All the pedaling seen today is nothing new. Bicycles were also booming more than 100 years ago.
“We are now in the second big bicycle boom in America,” explains Longhurst.
His research focuses on the forgotten first boom of the 1890s and early 1900s. In between horse-drawn buggies and automobiles, special paths alongside roads were made just for bikes, says Longhurst. But by the 1920s the “Good Roads” movement succeeded in paving dirt roads for all users, and the old bike paths were buried well below layers of concrete. By the end of World War II, energy was cheap and city streets were designed with the mentality that fossil fuels would always be affordable, so cars took over.
“People like to think roads were always built for cars, but it’s not true,” says Longhurst. “Cars are huge, fast and furious and they pushed everything off of the road.”
Longhurst notes these days it has been difficult to reintroduce bicycles to city streets, which have long been dominated by cars. He has been volunteering to assist with updating La Crosse’s Bicycle and Pedestrian Master Plan, which aims to help the city move from a silver to a gold designation as established by the League of American Bicyclists. The plan will likely be introduced to the public in September.
He praises La Crosse for creating a master plan that involves bikes. Some cities simply have short-term solutions to accommodate what they consider to be a bike fad.
The cities with the best bike plans have had long-term infrastructure for bikes in place, he says. For instance, Minneapolis is routinely ranked No. 1 in the nation for best bicycling city— despite being below zero for a good portion of the year. That city’s 2010 bicycle master plan acknowledges its bike history — noting the bicycle will always be part of the culture, says Longhurst. Some of the historic bike paths are still around Minneapolis, he adds. Longhurst has been researching the history of bicycling in the Twin Cities and other cities such as Rochester, N.Y., and Chicago, which were shaped a century ago to be friendly to bikes and pedestrians.
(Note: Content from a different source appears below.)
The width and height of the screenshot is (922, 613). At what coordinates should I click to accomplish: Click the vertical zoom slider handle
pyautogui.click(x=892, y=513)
Some adapted well keeping bike paths; others covered them up.
Longhurst encourages cities to consider this history and have street designs that allow for walking, biking, public transit and cars, considering energy will likely never be as cheap as it was in post-World War II America.
“We can’t predict the future, so our plans should be as flexible as possible,” he says.
Longhurst to present on bicycle culture at St. Paul conference
James Longhurst will present a paper “Where Does a Bicycle Culture Come From? The Twin Cities and the Forgotten Sidepath Movement of the 1890s” as a part of the Minnesota Environmental History Conference, June 13-15, at Macalester College and the Minnesota Historical Society in St. Paul.
This paper is a part of Professor Longhurst’s work on the history of the legal and physical infrastructure that made bicycle commuting difficult and privileged after the automobile. This invited paper will be presented along with research from historians from across the nation on the environmental history of Minnesota. Topics include exploration and settlement, urban growth, infrastructure, and suburbanization; environmental justice; conservation and environmentalism; urban-rural linkages; open space, parks, and recreation; energy, waterways, and resource flows; waste and waste management; transportation and infrastructure; and comparative work on Minnesota and the upper Midwest.